→ **Data extracts**:
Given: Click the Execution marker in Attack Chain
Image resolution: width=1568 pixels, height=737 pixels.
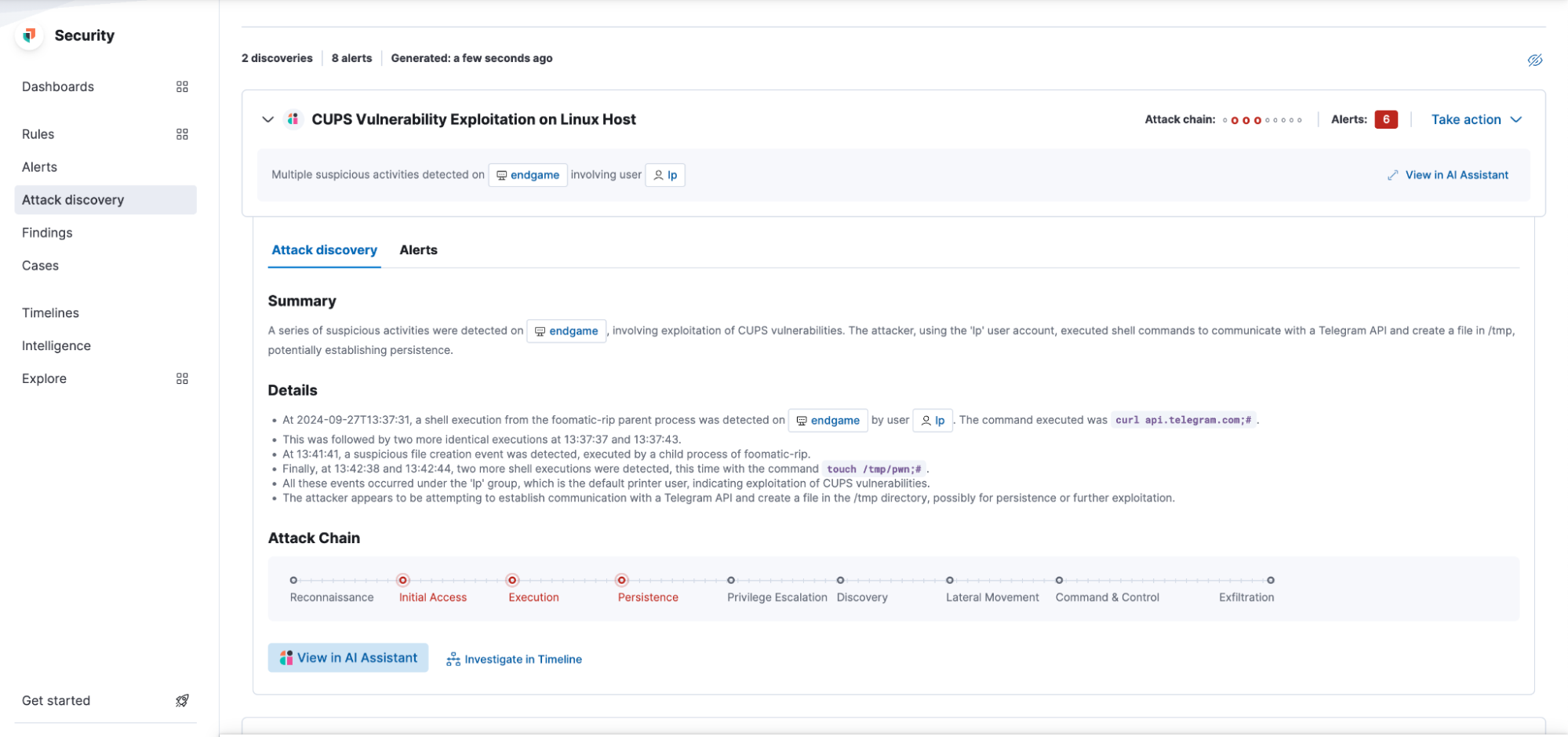Looking at the screenshot, I should (x=512, y=581).
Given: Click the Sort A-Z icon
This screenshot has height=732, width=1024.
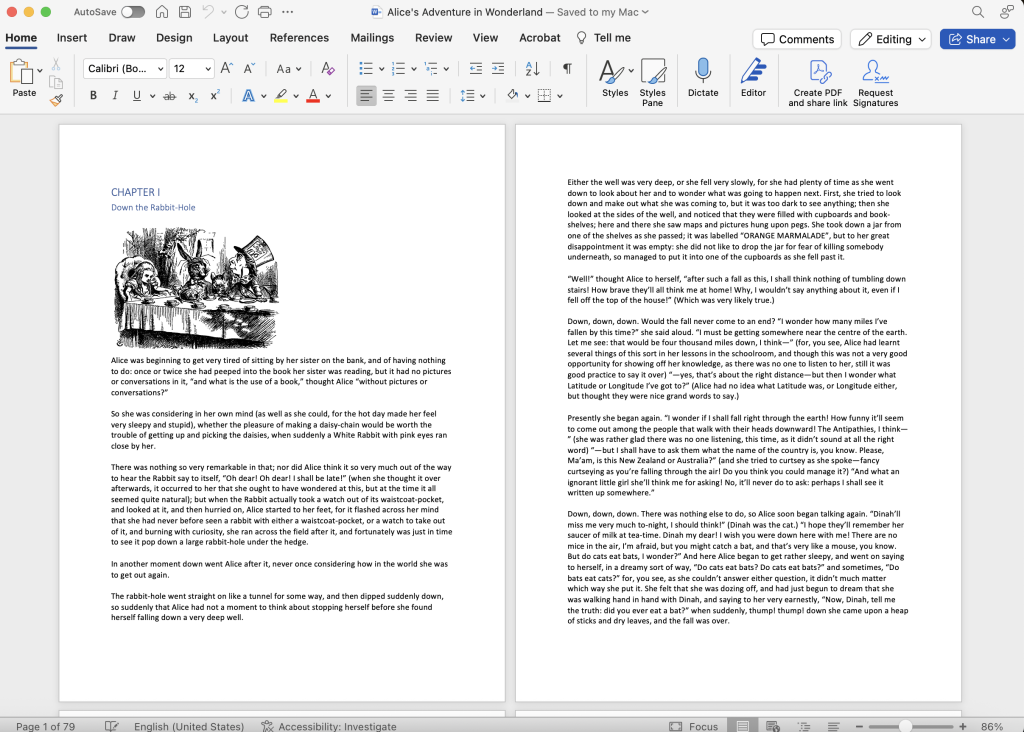Looking at the screenshot, I should point(532,69).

→ **Exercise requirements**:
The answer must be the listing above, restated word for word, with no images in it.

→ **Solution to the exercise**:
Given: Click the Execution marker in Attack Chain
Image resolution: width=1568 pixels, height=737 pixels.
Looking at the screenshot, I should (x=512, y=581).
Given: Click the Sort A-Z icon
This screenshot has height=732, width=1024.
Looking at the screenshot, I should point(532,69).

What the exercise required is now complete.